Create a Healthy Work Environment
There is still a lot of stigma concerning mental health. Many employees fear speaking up about what they’re going through because they might appear unfit for their job responsibilities. So, the leader’s job is to create and maintain the support structure needed for a healthy work environment. Your employees must feel safe and that they belong personally and professionally to make it easier for them to be engaged and productive in their roles.
Provide resources that will encourage employees to talk about mental health openly. You can start by creating social support groups that meet regularly, open a portal where employees can reach out to HRs concerning their stress and if ever they need help, or provide an Employee Assistance Program (EAP) if your company has one. Through this, you’re creating an environment where your employees will not only feel that their well-being matters, but it comes first.
Offer a Flexible Scheduling
Lack of work-life balance can lead to mental exhaustion for many employees. Making room for flexibility can help lessen stress and increase job satisfaction and productivity. Work flexibility could mean allowing employees to telecommute a few days a week, unlimited paid time off (PTO) policies, flexible start and end times, or longer breaks.
Leaders could also encourage their employees to take time off. Mental health is just as important as physical health. So, taking a vacation leave is good for your overall health.
Also, it may avoid the risk of possible burnout for the employees. If an organization is open to building relationships with its employees, it could create a workplace ready to bring its energy to work.

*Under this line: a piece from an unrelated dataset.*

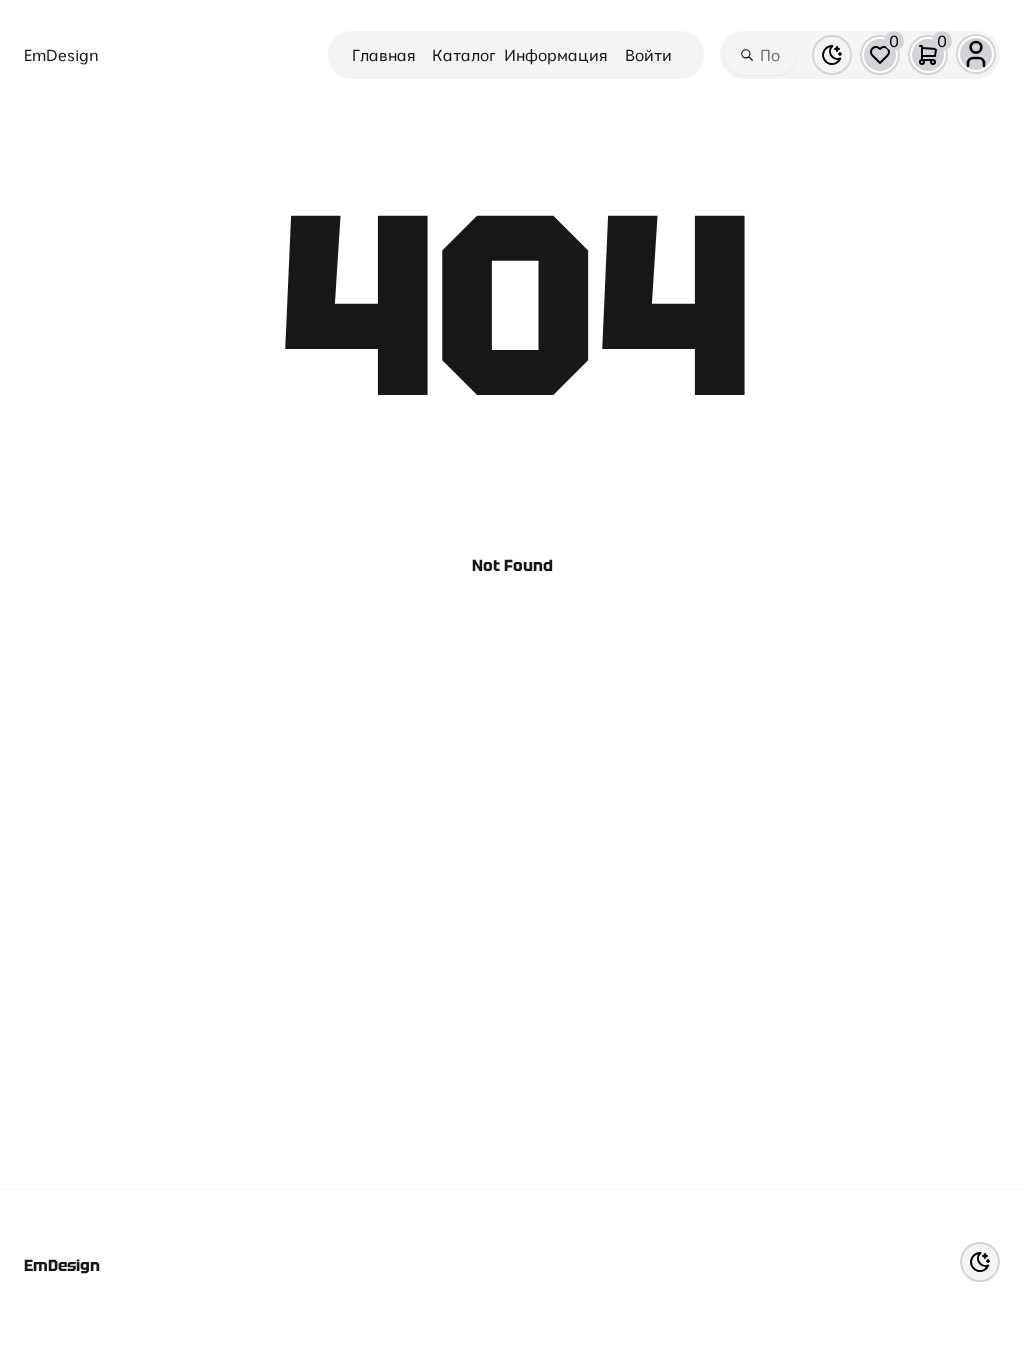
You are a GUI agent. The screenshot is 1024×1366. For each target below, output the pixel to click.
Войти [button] (648, 55)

Provide Mental Health Services
How a company allocates and invests resources says a lot about its priorities. Many companies are not keen on investing in mental health services because they don’t see the ROI, but their employees’ personal and professional problems interfere with their quality of work. More so, when a company ignores the topic of mental issues, it creates a work environment of distrust and fear.

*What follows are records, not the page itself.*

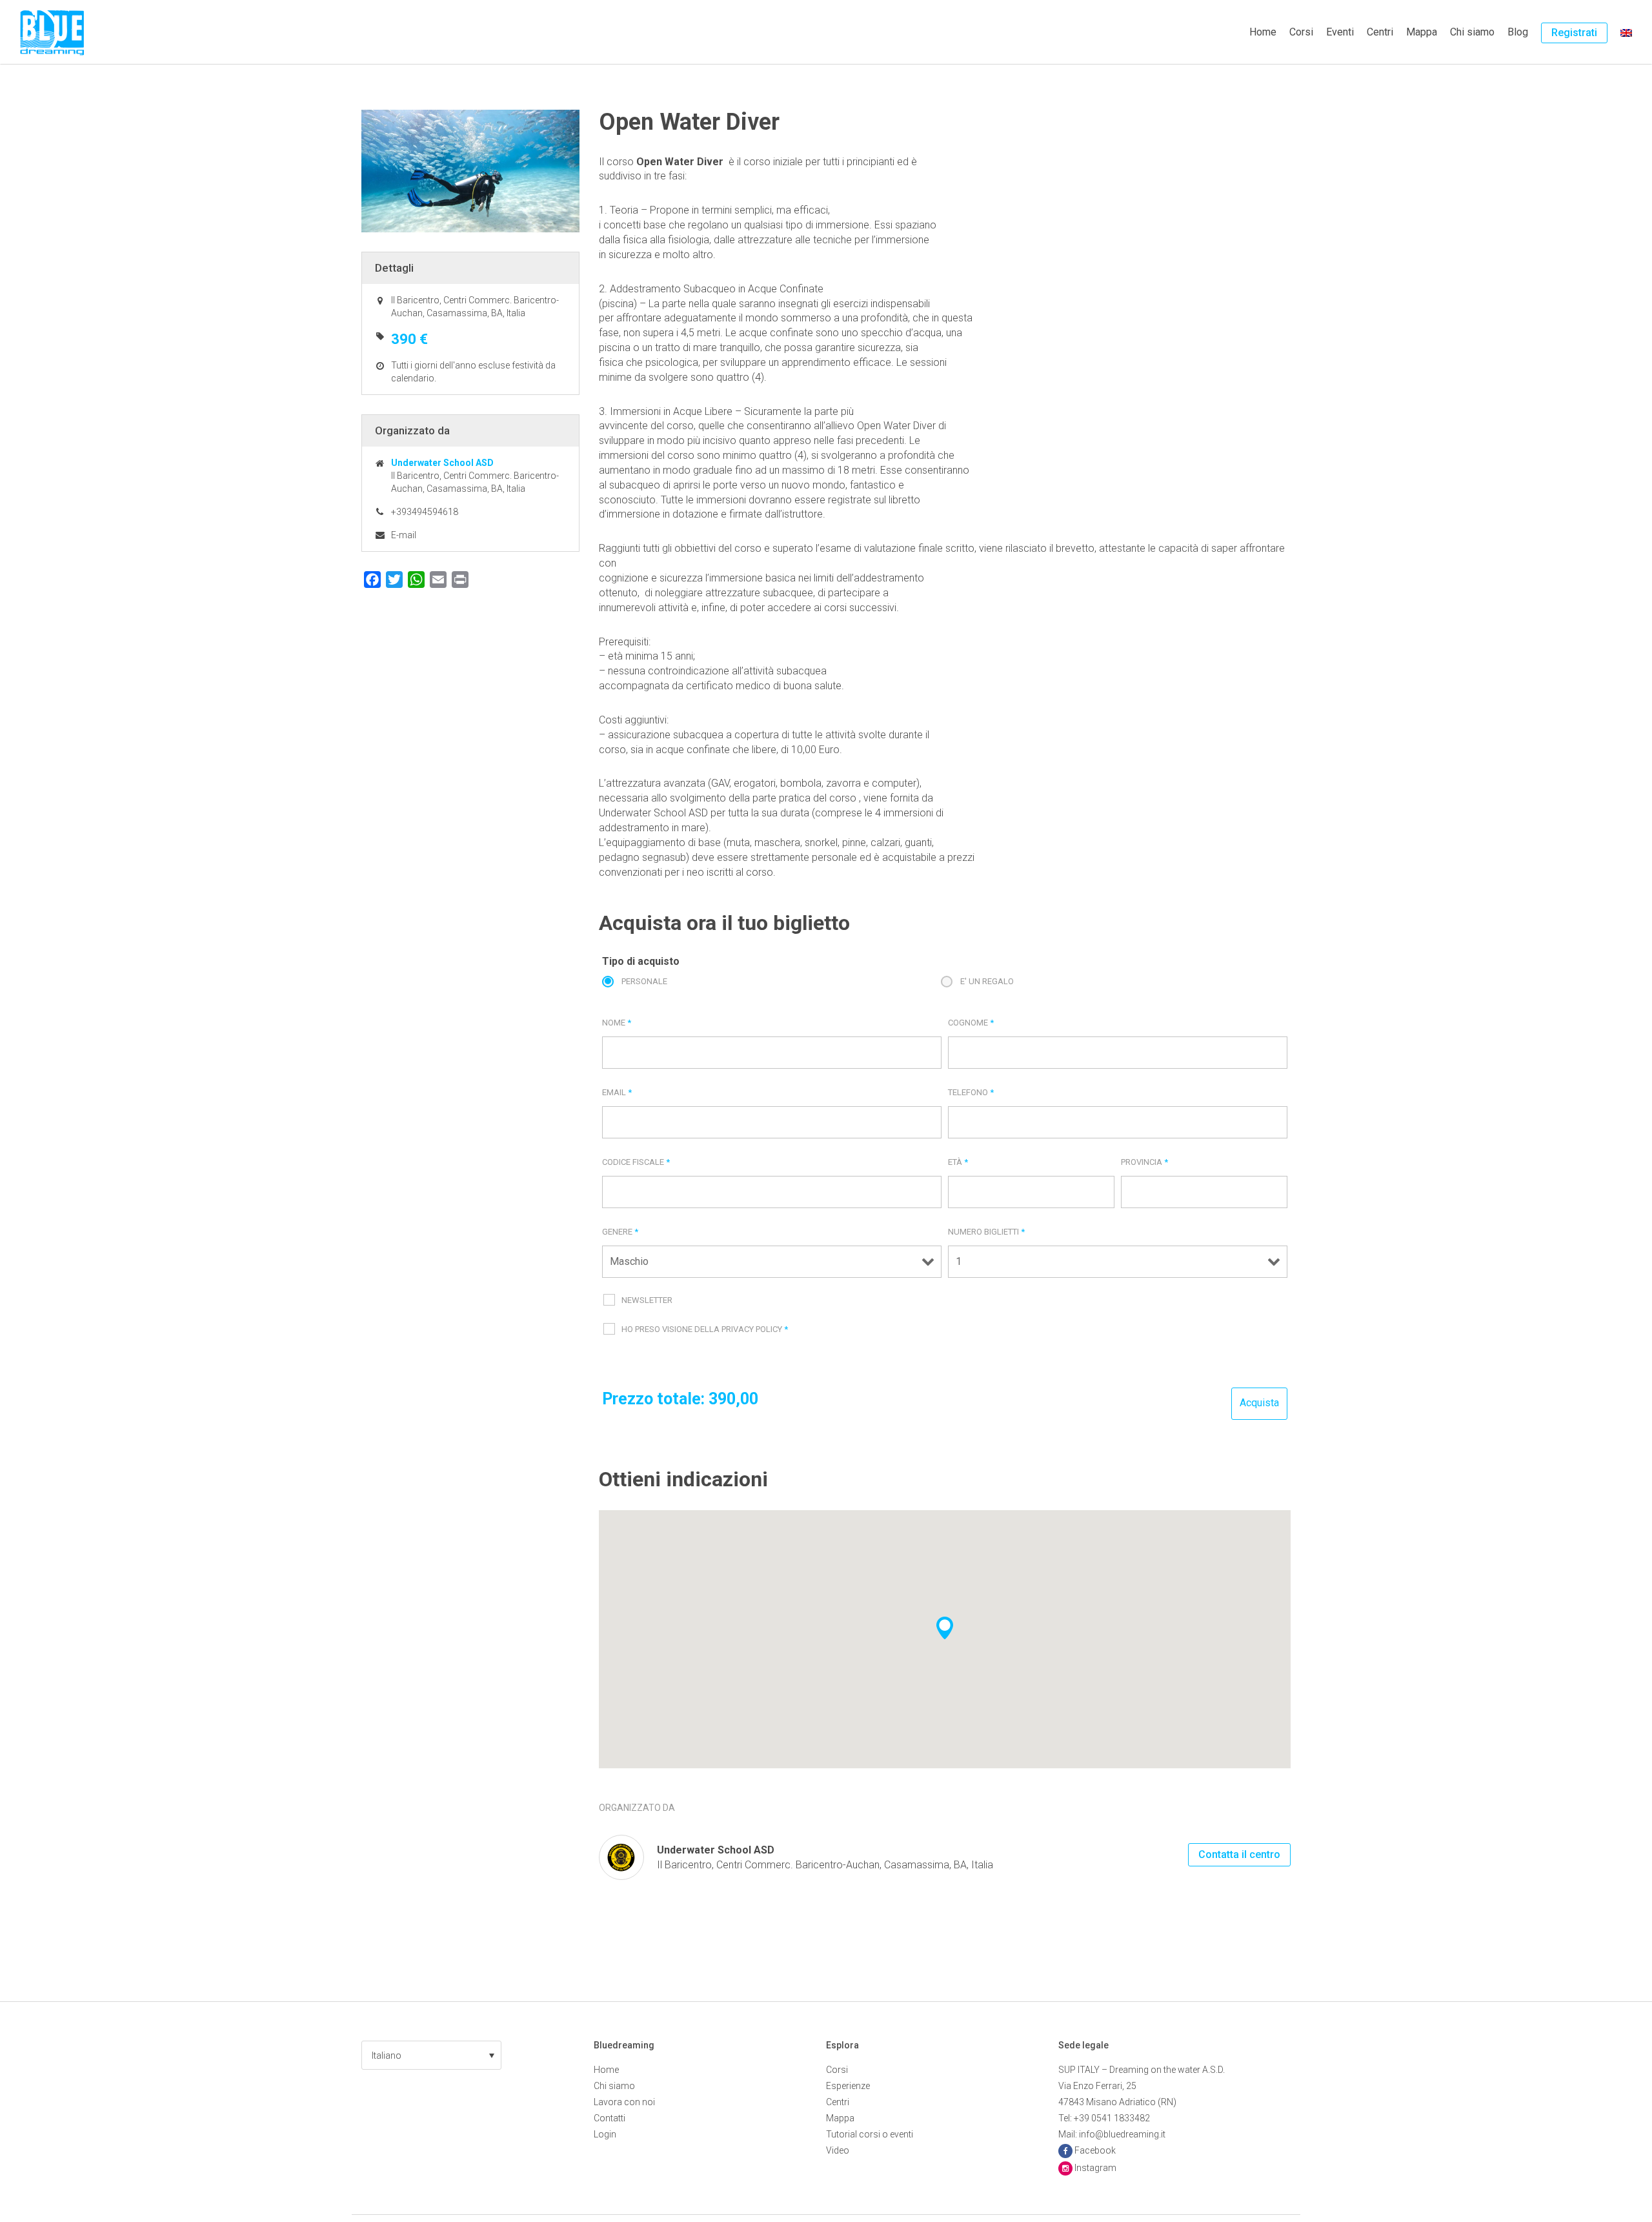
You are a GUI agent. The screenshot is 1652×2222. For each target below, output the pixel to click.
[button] (431, 2055)
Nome (616, 1022)
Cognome (971, 1022)
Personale (644, 981)
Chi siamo (1472, 32)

Consider offering free access to mental health professionals/therapists through video calls or face-to-face, onsite mental health counselors, fun activities like team buildings or interactive webinars, and even discounts on massages or gym memberships. In return, the company will:
- Increase the trust between managers and employees
- Decrease absenteeism
- Boost productivity
- Increase customer/client satisfaction
- Attract quality candidates
- Create a healthy and trusting company culture
Raise Awareness Among Leaders
HR should make it a priority to educate leaders on the importance of mental health in the workplace. After all, the better they are aware, the better it is for the benefit of employees and the organization.
Leaders are multipliers for your culture. That’s why it is necessary to activate them because they set the tone for what should be acceptable and what’s not. It also means avoiding the risk of losing your employees in the middle.
Remember that if leaders do not cultivate a supportive culture in the workplace, employees will fear opening up.
Be the Role Model You Needed
Cliché as it may sound, actions do speak louder than words. Model the behavior you want to see in your employees. As leaders, you must set an example for your employees, especially concerning mental health. Start by keeping your camera off during meetings, taking time off for vacation, or not responding to work-related calls and texts after your shift.
This way, you’re encouraging them to look after their mental health while, at the same time, you’re showing them that you’re willing to listen and engage with them.
Mental health issues are inevitable, whether inside or outside the workplace. But if HR leaders lead with compassion, empathy, and transparency, you will not only help your employees’ current disposition but also leave a lasting positive impact on your company.
While it’s okay to go through difficult times, it’s also okay (and encouraged) to talk about your fears and concerns. Remember that you can’t totally eliminate burnout and stress in the workplace, but you can lessen it by following the list above. I hope this helps!